Remedios + Maria

It is uncanny how relatives can meet decades after their deaths, albeit, in some other form.

Both Remedios and Maria are likely enjoying paradise now but here in the realm of the living, they exist through our memories of them. Like most families in these parts, we are nurtured and guided by the lives that our forebears lived.

Their stories later became the legacies that the generations after them built upon.

Remedios’ and Maria’s beauty – the inner beauty that no one can ever erase, their sacrifices for their children and their family, and the struggles they faced, translated into a number of happy moments. This photo is among my favourites. The wine named after Maria is now in the heritage village named after Remedios.

Sitio Remedios was built with painstaking care. It is an ode to a mother who did her best and oh, her best was quite grand! It can be seen in Sitio. It can be seen in Pinto in Antipolo. It can be seen through the countless patients that her son, Dr. Joven Cuanang treated, and through the kindness and humility of Remedios’ other children, and the successes they shared with their own children.

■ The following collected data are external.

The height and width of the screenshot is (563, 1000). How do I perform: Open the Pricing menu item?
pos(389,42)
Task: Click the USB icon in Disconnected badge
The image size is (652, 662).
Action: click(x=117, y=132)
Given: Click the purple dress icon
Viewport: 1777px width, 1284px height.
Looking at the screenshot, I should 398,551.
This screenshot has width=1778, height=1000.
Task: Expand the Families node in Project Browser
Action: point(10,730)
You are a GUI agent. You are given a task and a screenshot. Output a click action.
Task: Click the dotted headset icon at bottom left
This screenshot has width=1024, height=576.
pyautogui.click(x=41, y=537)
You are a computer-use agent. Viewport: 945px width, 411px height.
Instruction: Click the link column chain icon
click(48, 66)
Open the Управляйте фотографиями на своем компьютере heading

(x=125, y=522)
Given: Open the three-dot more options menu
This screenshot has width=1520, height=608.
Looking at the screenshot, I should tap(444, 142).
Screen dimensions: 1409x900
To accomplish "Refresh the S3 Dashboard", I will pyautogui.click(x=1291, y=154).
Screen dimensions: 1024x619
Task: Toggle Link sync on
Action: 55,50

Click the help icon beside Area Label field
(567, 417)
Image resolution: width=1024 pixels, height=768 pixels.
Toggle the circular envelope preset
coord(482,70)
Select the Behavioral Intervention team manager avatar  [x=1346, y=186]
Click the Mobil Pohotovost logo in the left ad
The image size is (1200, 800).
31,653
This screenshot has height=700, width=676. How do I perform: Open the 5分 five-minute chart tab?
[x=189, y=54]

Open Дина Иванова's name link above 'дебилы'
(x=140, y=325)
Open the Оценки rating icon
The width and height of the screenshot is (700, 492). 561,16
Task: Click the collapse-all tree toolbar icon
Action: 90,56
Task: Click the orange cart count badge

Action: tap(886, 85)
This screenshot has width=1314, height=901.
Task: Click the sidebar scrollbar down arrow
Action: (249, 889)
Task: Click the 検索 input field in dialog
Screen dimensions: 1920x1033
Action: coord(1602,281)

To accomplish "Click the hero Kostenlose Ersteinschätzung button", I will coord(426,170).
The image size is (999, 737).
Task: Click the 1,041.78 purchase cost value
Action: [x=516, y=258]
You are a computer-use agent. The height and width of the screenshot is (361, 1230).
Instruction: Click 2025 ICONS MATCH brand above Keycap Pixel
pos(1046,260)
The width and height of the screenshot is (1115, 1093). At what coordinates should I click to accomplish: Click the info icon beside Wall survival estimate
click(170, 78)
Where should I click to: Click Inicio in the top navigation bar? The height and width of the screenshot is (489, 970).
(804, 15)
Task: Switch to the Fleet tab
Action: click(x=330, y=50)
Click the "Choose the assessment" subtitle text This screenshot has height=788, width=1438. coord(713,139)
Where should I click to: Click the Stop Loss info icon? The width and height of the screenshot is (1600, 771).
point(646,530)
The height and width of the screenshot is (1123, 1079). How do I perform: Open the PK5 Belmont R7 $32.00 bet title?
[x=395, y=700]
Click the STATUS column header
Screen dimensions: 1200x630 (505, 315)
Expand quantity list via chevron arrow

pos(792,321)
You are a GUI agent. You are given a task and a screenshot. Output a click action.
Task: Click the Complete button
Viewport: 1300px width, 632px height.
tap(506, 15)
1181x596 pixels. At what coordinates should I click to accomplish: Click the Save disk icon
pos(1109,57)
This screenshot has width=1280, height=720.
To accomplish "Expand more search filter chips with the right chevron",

Maria will always be remembered not because of the wine named after her but through various stories about her that have been told and retold by her son, my dad. And while those who will inherit the wine brand won’t remember my Lola the way that I do, they will, at least, know her story and the reasons why we are the way we are.

These two women struck a friendship in the 1930s when Mariano Cuanang married Remedios Racpan. Mariano’s and Maria’s roots can be traced back to the brothers Martin Asuncion Cuanang and Basilio Asuncion Cuanang. They had ten other siblings: Anacleta, Gregoria, Celestino, Pedro, Julian, Nicolas, Adriano, Lino, Leocadio, and Genaro.

According to my cousin Manong Erwin, who now holds the title of family historian, records of the Cuanangs go as far back as the 1850s when Kuan Huang decided to become a Catholic.

Kuan Huang’s family now spans at least 7 generations and I cannot help but think that his experiences, his fears, his bravery, and his story led us to this very moment and to thousands of other moments that defined the Cuanangs as human beings. Life lessons, after all, are written in our DNA, with the experiences of our ancestors awakened once they are needed.

Kuan Huang must be with family now and may very well be in the company of Lola Remedios, Lola Maria, and all the ones we have lost. The road is still long, grandpa Huang. Shine a light on our path.